Intramuscular immunization with plasmid coexpressing tumour antigen and Flt-3L results in potent tumour regression.

Dendritic cells (DC) are professional antigen-presenting cells capable of initiating a potent primary immune response, making them an attractive target for cancer immunotherapy. Flt-3 ligand (Flt-3L) is a haematopoietic growth factor that efficiently induces DC expansion in vivo. To achieve a more efficient and effective method of priming tumour-specific, DC-mediated immune response, we generated a DNA vaccine comprising both human Flt-3L and the tumour antigen, MUC-1 (pNGVL-hFLex-MUC-1). We report that pNGVL-hFLex-MUC-1 is able to induce antigen-specific CTL immunity in vivo, resulting in a potent anti-tumour response, and that the Flt-3L component is essential to the efficacy of the DNA vaccine.
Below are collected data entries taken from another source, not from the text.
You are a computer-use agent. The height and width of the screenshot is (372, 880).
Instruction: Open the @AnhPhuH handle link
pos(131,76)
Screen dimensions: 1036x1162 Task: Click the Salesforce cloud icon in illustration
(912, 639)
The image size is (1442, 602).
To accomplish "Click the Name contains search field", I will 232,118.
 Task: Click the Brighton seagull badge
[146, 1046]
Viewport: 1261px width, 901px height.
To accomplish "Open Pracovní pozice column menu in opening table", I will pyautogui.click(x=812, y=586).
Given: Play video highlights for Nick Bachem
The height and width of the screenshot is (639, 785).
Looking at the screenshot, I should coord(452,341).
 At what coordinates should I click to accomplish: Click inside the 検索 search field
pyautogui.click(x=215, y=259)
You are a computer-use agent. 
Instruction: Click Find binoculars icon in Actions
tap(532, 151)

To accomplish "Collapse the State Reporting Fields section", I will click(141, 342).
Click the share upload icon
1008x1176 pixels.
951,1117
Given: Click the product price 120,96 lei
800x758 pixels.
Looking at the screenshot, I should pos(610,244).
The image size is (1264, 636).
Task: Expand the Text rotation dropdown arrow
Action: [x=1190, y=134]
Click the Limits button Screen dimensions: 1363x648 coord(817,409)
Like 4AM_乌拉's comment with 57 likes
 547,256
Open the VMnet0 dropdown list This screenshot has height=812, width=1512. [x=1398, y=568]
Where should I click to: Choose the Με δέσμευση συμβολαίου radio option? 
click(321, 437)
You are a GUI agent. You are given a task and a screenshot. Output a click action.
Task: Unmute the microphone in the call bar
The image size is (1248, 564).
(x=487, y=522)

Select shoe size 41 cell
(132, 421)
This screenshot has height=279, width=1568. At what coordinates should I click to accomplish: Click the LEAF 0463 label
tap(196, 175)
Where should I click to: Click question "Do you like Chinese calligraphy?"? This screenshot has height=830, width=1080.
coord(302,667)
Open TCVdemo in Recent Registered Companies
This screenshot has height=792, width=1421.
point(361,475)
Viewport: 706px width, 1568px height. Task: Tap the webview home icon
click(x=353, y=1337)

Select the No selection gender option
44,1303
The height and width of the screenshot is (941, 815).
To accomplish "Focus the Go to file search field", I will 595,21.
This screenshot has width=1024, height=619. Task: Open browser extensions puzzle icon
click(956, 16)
Moreover, the route of immunization is critical in determining the type of immune response generated; intramuscular (i.m.) immunization with pNGVL-hFLex-MUC-1 conferred tumour protection in contrast to poor response with hydrodynamic-based intravenous delivery. Post-i.m. immunization, we observed a massive infiltration of mononuclear cells to the injection site, comprised predominantly of CD11c(+)/CD8alpha(-) DC. Therefore, we propose that Flt-3L acts as an adjuvant to recruit DC, thereby priming the anti-tumour response. However, systemic expansion of DC prior to immunization did not enhance the specific cellular response, suggesting that it is in situ recruitment or expansion of DC that is critical for pNGVL-hFLex-MUC-1 potency.